Hreinn Stefansson scientist at deCODE Genetics and first author of the paper.

deCODE genetics/Amgen, and collaborators from Iceland, USA, UK, Denmark, Norway, and Sweden recently published the study: “Homozygosity for a missense variant in R47H in TREM2 and the Risk of Alzheimer’s Disease”, in New England Journal of Medicine1. This study marks a significant milestone by identifying a strong recessive component in the genetics of Alzheimer’s disease.

In 2013, deCODE genetics and collaborators were the first to associate a sequence variant, R47H, in the TREM2 gene with Alzheimer’s disease2. Disrupted Aβ clearance has been associated with R47H and the current study1 reveals an inheritance pattern deviating from the additive model with a strong recessive component, with high Alzheimer’s risks in homozygotes (R47H/R47H) and compound heterozygotes (R47H/R62H).

Alzheimer’s disease is a common neurodegenerative disorder with high heritability. While autosomal dominant forms of Alzheimer’s exist—where specific sequence variants in APP, PSEN1, and PSEN2 genes lead to overproduction and/or aggregation of Aβ, causing plaque deposition and Alzheimer’s disease with near-complete penetrance—R47H in TREM2 differs in its mechanism and inheritance pattern.
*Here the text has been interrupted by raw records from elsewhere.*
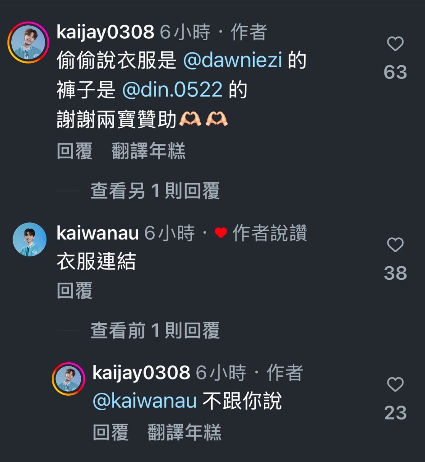Open kaijay0308's avatar on the nested reply
This screenshot has width=425, height=462.
pos(69,379)
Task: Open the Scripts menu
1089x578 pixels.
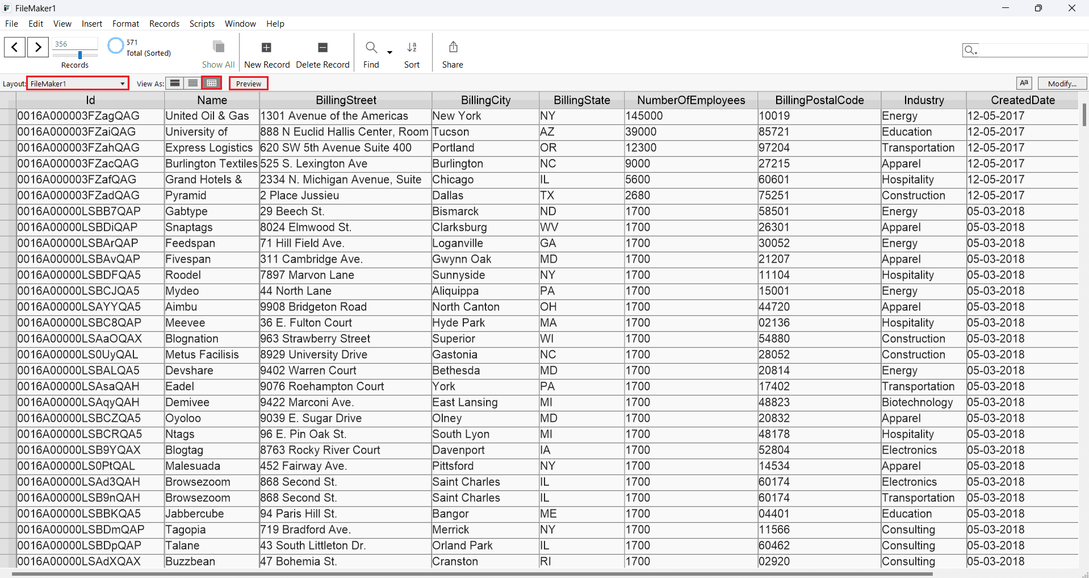Action: pyautogui.click(x=202, y=24)
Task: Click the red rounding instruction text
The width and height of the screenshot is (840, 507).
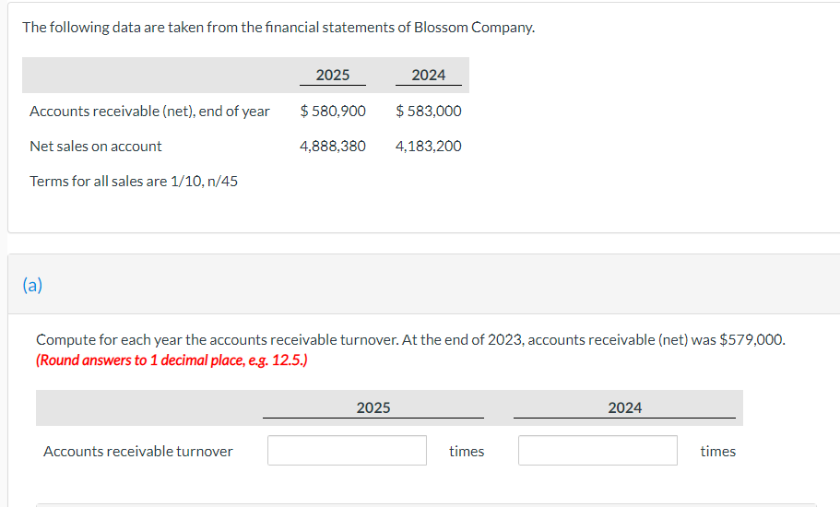Action: coord(172,360)

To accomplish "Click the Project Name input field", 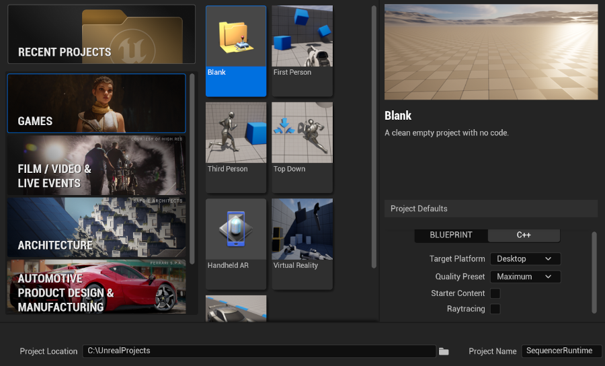I will [x=561, y=351].
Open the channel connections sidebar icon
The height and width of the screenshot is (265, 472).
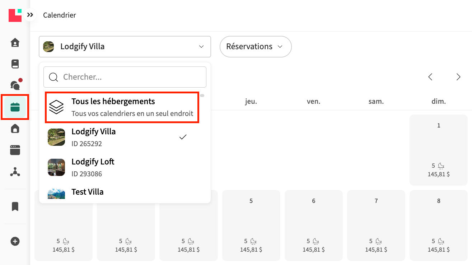coord(15,172)
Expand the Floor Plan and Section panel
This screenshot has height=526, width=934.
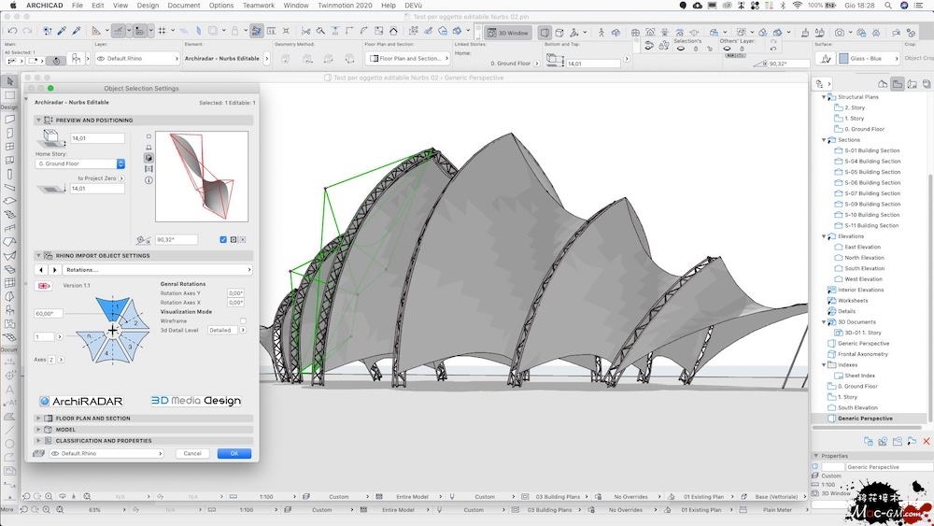[x=39, y=419]

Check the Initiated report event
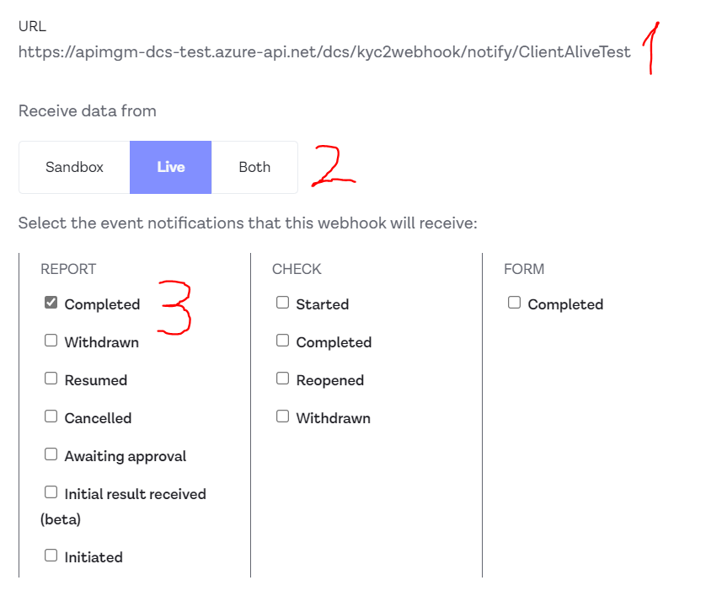point(51,556)
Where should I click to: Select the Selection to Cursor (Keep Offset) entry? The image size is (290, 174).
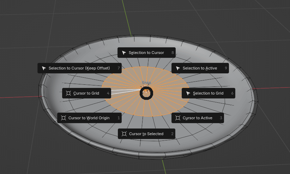[x=79, y=68]
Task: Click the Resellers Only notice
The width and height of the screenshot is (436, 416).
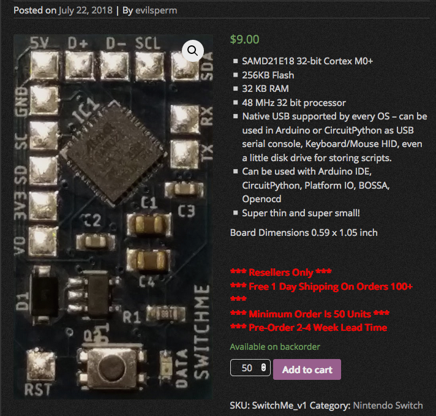Action: [x=280, y=272]
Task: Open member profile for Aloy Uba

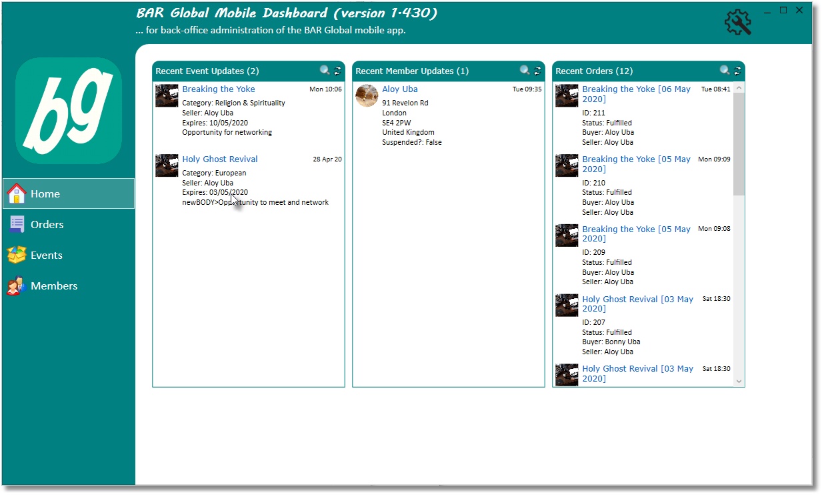Action: [x=400, y=89]
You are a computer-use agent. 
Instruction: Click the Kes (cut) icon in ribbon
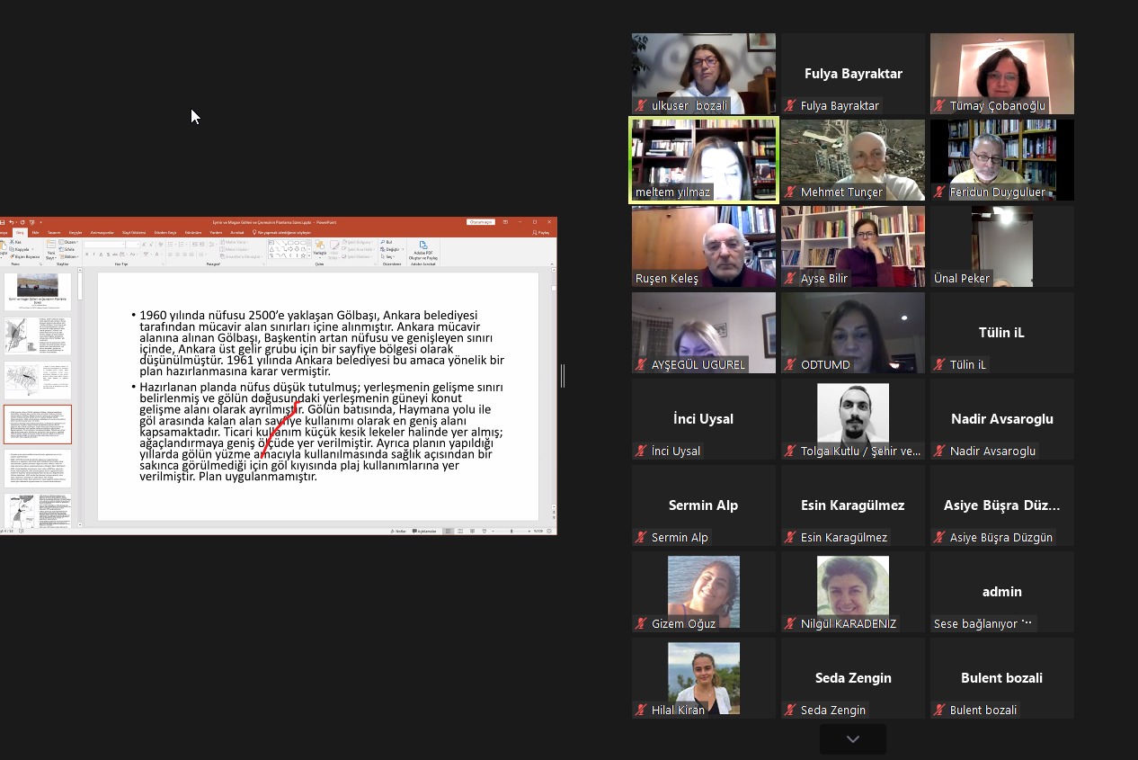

Rather than contributing to Aβ overproduction and/or aggregation, R47H disrupts Aβ clearance, resulting in the accumulation of amyloid plaques and a greatly increased risk of Alzheimer’s disease in homozygotes (R47H homozygotes odds ratio, 97.1 [95% CI, 23.5 to 401.1]) and R47H-R62H compound heterozygotes (odds ratio, 10.0 [95% CI, 4.2 to 23.9]). This study is the first to uncover a strong recessive component in Alzheimer’s disease.

The very high risk in R47H homozygotes underscores the necessity for early intervention if treatments such as Aβ-removing antibodies or TREM2 agonists are shown to have efficacy at the preclinical stage.